### Exercise directions
Check every line below for the string "plus". Copy the ones that have it.

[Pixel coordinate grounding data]

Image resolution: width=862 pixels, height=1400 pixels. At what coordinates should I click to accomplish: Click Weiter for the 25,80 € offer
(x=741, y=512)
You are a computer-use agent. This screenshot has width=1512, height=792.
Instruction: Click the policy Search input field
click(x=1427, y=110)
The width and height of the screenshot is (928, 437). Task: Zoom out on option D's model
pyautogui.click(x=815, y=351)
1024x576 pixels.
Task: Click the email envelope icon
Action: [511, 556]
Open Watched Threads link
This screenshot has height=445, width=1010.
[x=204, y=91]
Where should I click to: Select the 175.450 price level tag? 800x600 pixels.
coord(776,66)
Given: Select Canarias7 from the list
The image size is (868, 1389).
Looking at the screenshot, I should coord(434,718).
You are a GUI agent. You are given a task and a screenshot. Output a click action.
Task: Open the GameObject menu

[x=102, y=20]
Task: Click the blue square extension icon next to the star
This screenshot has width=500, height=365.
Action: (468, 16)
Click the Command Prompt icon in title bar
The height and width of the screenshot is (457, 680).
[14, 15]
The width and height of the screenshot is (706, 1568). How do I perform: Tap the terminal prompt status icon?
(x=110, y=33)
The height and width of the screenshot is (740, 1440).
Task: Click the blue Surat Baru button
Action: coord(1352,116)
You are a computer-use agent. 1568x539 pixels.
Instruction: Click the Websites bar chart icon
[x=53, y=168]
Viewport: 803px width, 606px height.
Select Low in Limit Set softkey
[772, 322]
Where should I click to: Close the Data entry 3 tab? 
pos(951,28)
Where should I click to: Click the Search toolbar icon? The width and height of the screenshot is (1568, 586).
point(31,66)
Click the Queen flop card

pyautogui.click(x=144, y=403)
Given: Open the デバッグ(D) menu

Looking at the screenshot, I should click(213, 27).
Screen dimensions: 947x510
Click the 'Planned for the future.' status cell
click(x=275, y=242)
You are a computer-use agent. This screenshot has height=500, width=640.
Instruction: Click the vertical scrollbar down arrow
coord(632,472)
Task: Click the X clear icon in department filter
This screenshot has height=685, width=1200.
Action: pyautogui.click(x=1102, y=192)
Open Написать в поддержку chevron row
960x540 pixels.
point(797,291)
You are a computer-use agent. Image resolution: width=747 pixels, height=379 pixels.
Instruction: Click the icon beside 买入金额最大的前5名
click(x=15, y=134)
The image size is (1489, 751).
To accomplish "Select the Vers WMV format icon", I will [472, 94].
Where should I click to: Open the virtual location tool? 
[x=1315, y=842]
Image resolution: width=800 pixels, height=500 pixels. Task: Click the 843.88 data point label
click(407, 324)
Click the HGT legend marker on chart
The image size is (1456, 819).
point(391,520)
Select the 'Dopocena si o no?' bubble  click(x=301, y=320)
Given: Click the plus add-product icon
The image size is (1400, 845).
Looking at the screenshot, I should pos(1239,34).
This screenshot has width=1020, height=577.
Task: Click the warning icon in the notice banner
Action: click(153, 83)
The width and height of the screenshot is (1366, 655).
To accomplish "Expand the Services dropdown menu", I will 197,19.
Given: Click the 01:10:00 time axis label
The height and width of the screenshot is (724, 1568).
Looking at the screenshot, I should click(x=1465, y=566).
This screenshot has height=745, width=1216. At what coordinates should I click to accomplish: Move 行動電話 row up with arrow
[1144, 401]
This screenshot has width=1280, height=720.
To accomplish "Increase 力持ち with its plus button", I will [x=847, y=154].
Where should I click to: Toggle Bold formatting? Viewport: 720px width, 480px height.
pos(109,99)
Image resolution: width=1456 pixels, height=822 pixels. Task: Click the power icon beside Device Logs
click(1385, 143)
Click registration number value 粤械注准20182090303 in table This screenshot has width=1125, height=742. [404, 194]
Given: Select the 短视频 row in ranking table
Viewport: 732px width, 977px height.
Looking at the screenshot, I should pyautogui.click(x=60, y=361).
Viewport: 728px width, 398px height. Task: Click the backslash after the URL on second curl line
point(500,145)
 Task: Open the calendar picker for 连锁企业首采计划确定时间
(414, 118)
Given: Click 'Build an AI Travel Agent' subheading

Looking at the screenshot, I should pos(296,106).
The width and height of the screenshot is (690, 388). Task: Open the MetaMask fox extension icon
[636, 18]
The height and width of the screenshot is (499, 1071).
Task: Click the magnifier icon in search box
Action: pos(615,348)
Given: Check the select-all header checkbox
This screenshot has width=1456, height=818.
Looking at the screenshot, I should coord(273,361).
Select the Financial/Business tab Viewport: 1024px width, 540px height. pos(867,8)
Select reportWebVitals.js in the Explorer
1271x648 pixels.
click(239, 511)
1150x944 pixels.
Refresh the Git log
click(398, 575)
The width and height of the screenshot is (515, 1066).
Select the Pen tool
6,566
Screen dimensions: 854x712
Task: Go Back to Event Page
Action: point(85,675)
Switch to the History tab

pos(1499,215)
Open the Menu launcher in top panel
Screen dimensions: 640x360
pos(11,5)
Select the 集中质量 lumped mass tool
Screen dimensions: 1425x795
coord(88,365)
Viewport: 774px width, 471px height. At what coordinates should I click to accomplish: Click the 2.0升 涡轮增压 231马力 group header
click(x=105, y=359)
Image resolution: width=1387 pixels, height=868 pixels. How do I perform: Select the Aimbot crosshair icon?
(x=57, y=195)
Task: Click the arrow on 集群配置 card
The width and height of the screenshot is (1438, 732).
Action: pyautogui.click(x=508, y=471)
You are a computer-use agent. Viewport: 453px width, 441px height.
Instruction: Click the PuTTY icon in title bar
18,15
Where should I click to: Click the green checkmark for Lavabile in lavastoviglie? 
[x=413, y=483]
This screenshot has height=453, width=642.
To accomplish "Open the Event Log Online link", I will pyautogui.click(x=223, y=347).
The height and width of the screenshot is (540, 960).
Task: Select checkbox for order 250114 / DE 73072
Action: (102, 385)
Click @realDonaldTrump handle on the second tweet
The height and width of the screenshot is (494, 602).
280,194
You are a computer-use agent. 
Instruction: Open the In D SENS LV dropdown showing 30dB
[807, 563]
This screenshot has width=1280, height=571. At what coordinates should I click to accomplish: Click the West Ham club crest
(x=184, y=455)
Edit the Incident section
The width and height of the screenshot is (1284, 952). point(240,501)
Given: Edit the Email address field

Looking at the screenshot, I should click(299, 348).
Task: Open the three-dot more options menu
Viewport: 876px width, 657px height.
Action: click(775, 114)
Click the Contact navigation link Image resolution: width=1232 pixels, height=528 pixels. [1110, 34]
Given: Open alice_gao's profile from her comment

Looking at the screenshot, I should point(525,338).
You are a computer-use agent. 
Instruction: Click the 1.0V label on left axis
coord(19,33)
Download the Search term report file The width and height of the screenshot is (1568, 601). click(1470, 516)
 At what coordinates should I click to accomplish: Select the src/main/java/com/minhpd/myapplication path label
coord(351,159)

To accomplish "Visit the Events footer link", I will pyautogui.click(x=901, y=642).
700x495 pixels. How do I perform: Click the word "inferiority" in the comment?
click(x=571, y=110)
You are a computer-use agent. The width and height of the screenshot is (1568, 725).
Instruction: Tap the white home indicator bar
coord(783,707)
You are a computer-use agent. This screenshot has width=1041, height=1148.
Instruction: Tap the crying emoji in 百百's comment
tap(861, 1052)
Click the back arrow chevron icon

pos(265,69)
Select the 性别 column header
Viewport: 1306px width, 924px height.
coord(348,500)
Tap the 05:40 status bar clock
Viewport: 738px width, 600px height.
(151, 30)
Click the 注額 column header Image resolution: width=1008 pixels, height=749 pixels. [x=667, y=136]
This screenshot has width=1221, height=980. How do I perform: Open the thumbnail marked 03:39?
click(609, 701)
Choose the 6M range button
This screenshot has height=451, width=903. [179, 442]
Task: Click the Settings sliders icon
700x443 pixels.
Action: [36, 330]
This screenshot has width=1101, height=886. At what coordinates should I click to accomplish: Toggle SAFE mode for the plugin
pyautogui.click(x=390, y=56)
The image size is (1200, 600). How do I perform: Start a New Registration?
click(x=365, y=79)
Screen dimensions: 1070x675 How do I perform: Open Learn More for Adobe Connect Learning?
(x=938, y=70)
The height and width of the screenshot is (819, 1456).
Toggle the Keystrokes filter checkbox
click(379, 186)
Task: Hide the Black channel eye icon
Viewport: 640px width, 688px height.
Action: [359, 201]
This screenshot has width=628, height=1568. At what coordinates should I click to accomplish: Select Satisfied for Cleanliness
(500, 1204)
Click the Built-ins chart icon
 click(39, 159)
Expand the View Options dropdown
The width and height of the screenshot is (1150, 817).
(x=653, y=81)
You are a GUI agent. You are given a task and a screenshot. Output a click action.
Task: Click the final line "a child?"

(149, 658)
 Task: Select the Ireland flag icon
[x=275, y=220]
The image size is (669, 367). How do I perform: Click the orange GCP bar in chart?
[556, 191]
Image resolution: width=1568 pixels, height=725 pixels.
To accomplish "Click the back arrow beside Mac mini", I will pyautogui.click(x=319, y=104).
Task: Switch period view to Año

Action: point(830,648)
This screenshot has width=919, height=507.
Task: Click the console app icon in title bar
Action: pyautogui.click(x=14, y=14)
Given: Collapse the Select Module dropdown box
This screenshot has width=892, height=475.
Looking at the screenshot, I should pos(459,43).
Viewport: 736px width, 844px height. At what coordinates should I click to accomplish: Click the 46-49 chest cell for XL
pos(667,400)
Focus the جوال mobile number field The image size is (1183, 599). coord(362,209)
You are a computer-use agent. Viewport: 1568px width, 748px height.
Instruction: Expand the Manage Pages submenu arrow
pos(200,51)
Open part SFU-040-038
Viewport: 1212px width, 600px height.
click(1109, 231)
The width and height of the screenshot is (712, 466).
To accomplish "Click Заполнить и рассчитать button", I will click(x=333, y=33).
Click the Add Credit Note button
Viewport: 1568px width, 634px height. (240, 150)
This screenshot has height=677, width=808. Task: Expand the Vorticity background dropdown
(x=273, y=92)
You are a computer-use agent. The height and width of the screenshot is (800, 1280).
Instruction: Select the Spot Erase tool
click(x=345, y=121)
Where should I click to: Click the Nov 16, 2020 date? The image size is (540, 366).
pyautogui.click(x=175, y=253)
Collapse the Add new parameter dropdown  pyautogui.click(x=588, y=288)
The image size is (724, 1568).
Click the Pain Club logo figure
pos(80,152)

### Your solution
Given: Click the plus add-product icon
To accomplish "Increase 力持ち with its plus button", I will [x=847, y=154].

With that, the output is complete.